L’intelligenza artificiale ha ricreato la voce di un fantasma: il risultato è più inquietante del previsto

Alle 3:17 del mattino il microfono era ancora acceso, anche se nessuno stava più parlando. Sul tavolo, accanto al monitor, c’era una tazza di camomilla ormai fredda e quella piccola luce rossa che continuava a lampeggiare, ostinata, dentro lo studio semi-buio.

Il tecnico audio, Luca, stava chiudendo il progetto quando il software di clonazione vocale ha mostrato una notifica: “Nuovo modello disponibile: Voce_Archivio_1974”. Non l’aveva creato lui. Nessuno del team ricordava di aver caricato quel nome.

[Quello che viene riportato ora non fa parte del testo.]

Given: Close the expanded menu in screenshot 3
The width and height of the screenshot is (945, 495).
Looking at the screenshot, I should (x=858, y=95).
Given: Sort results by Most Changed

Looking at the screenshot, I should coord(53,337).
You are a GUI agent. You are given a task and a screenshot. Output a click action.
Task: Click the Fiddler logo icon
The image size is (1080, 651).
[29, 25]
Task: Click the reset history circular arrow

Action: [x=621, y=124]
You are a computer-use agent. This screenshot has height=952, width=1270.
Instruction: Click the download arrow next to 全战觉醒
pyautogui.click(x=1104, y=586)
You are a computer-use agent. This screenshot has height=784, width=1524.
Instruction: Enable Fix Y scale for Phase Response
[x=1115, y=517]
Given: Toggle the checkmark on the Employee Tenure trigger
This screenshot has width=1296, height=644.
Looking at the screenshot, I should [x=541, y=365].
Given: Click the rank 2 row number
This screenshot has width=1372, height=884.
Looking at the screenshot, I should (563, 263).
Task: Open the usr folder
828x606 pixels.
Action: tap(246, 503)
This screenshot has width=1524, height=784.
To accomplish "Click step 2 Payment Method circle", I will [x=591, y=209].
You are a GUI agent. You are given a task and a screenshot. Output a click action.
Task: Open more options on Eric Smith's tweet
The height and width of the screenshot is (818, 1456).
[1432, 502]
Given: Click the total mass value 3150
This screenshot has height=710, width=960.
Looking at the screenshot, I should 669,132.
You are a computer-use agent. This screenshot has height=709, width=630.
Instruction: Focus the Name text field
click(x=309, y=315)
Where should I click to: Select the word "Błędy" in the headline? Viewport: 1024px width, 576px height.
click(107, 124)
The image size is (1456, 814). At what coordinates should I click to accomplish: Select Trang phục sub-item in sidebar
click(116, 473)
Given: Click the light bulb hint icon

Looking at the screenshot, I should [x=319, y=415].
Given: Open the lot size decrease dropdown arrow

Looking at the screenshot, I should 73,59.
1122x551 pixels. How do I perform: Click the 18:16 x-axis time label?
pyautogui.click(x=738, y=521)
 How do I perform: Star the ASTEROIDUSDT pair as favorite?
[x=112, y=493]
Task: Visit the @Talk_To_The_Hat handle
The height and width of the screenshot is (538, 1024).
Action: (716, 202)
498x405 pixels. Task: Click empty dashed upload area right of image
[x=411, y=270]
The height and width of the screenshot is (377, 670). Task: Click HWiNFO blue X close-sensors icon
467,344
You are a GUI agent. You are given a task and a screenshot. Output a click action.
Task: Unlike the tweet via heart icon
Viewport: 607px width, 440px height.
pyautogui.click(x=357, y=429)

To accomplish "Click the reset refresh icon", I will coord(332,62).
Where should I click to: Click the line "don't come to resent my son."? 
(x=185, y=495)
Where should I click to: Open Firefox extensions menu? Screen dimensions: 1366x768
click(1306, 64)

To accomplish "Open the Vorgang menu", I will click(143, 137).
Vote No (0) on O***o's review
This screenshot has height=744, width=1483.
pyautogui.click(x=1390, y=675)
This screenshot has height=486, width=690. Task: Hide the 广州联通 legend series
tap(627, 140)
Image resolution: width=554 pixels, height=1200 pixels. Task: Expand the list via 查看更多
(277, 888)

Un nastro del 1974 e una voce che non c’è più

La storia inizia con una bobina analogica ritrovata in un vecchio armadio di un’emittente locale del Nord Italia. Etichetta scritta a penna: “Seduta spiritica – Casa B.”. Data: 12 novembre 1974. Audio rovinato, fruscio costante, voci confuse.

L’idea “razionale” del progetto era semplice: usare l’intelligenza artificiale per ripulire il nastro, separare le voci, ricostruire meglio i dialoghi. Nessuno pensava a fantasmi, solo a restauro sonoro.

Quando l’AI ha finito l’analisi, ha identificato tre voci principali: il medium, una donna, un uomo. Fin qui, tutto normale. Ma nel log compariva anche “Fonte vocale 4 – origine sconosciuta”. Non c’erano quattro persone registrate, secondo le note scritte all’epoca.

La cosa davvero strana è arrivata dopo: il software ha proposto di sintetizzare quella quarta voce, come se avesse abbastanza dati per ricrearla.

Luca, più per curiosità che per altro, ha cliccato su “Genera”.

La voce che è uscita non sembrava un classico errore digitale. Era bassa, leggermente roca, con un accento che nessuno riusciva a collocare. Diceva poche parole, sempre le stesse, in un italiano un po’ fuori tempo: “Non spegnete la luce”.

Skeptici del team hanno parlato di:

  • Artefatti del nastro originale
  • Sovrapposizione di rumori letti come fonemi
  • Allucinazione uditiva da suggestione
  • Bug del modello di riconoscimento vocale

Questa spiegazione reggerebbe, se non fosse per un dettaglio: nella stanza, in quel momento, l’unica luce accesa era una vecchia lampada da tavolo. Si è spenta da sola esattamente tre secondi dopo la frase generata. Il contatore elettrico non è saltato, il PC è rimasto acceso, il resto dell’ufficio era illuminato come prima.

Il file che continua a cambiare da solo

Il giorno dopo hanno riascoltato la registrazione sintetizzata. Stessa intonazione, stessa voce, ma una parola in più: “Non spegnete la luce, torno”.

Il file non risultava modificato. Data, ora, dimensione: identiche. Eppure la frase non era quella salvata la notte precedente. Uno dei programmatori ha ipotizzato un problema di cache audio, ma il rendering offline produceva sempre la nuova versione.

Da allora, racconta chi lavora lì, nessuno vuole restare da solo nello studio dopo mezzanotte. Non per la voce, dicono, ma per un altro particolare: ogni tanto, in un angolo preciso vicino alla porta, si sente odore di cera consumata, come di candela spenta da poco. In quell’ufficio non si usano candele, per motivi di sicurezza, dal 2012.

Forse è solo una coincidenza tecnica, un errore di sistema raccontato male. O forse, tra i milioni di calcoli dell’intelligenza artificiale, qualcosa ha trovato un modo nuovo per farsi riascoltare.

La prossima volta che un assistente vocale ti parla da solo nel cuore della notte, potrai sempre dirti che è un bug. Finché non ti chiede, con una voce che non riconosci: “Lascia la luce accesa.”